There are many reasons to discuss cyber liability with your clients, including:
For most agencies, the most expensive part of writing a policy is finding the prospect (acquisition cost). Cyber liability is a great opportunity for cross-selling. With stand-alone policies starting at $750, and most policies in the $1200 to $1500 range, these opportunities can add up into significant growth for an agency’s book of business. The best part about using cyber liability as a cross-selling opportunity, is that there is no additional cost to acquire these customers, so the revenue generated goes further.
Finding opportunities for cross-selling cyber liability is easy. Does your insured do any sort of business online or accept credit/debit cards? Do they process, transmit, or store personal information (including emails, names, or addresses) of their customers? Would their business be impacted if they were hit by a ransomware attack and all of their computers were rendered inoperable? If so, then they have exposure to a data breach.
Does your insured have several hundred thousand dollars in a savings account? Do they have relationships with computer forensics teams, lawyers specializing in privacy law, and public relations firms specializing in crisis management? If not, they could materially benefit from a cyber liability policy.

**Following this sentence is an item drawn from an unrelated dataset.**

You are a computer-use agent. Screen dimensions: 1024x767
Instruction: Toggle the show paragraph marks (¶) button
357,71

Do they already carry data breach limits as an endorsement on a BOP? Then they may value the coverage and have needs that would be better met by a stand-alone policy which covers more hazards and offers higher limits.
Account retention is a crucial factor for a healthy book of business. At an average agency, it takes 50 contacts to schedule 10 appointments, those 10 appointments convert into 7 quotes, and those 7 quotes convert into 1 policy. Renewing one policy saves you the time, effort, and revenue that would have been invested in replacing it. Adding cyber liability into the insurance portfolio of your clients will drive account retention in two ways.

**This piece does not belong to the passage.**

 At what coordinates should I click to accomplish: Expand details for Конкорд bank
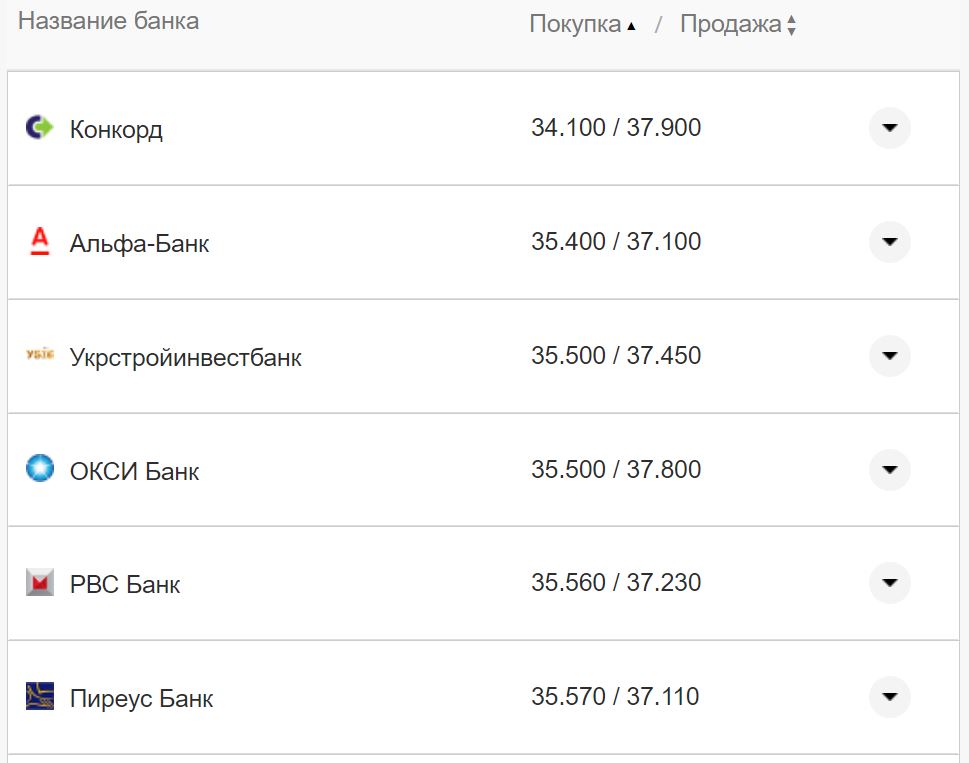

With multiple policies to manage, it is more difficult to shop around. When friction is added to the process, some insureds just prefer to focus on running their business rather than hunting for marginal savings.
A portfolio including cyber liability also makes it more difficult for a competitor to offer comparable coverage at a lower premium. Instead of having to find one market that will offer better terms than the incumbent policy, a potential competitor must either come in lower on all lines, or so much lower on one that it outweighs the rest of the portfolio staying the same or increasing. This is a high hurdle to get over, and will directly lead to increased account retention.
Outside of the many benefits to the agency, cyber liability protects insureds from a new frontier of risk. The majority of attacks target small businesses, and for every 5 small businesses that are hacked, 3 will go out of business within 6 months. While many small business owners think that they are too obscure to hit the radar of the hackers, they are mistaken. Cyber criminals see small businesses as a low risk, high reward target. Rather than targeting a specific business, they often use software to scan networks for vulnerable systems and identify easy targets.
Cyber liability offers several layers of protection. Many carriers have made available to their insureds services like the eRiskHub which offers free and reduced-price services to help business owners proactively manage their data security. Insurance carriers also have relationships with specialists who can handle the fallout from a data breach. When a breach happens, every minute costs, and having the right team already in place can be the difference between a business being able to keep its doors open or having to go under.
Discussing these scenarios and policy benefits with your insured will show them you are looking out for their interest. Even if they don’t make the decision to obtain cyber liability protection, they will know that you are actively managing the risk they face.
Cyber liability brings a lot of value to the table, both for the agency that sells it and the client that buys it. While some may be afraid of delving into unfamiliar policies, for the bold it offers opportunities to drive agency growth, increase retention, and differentiate your services from the competition.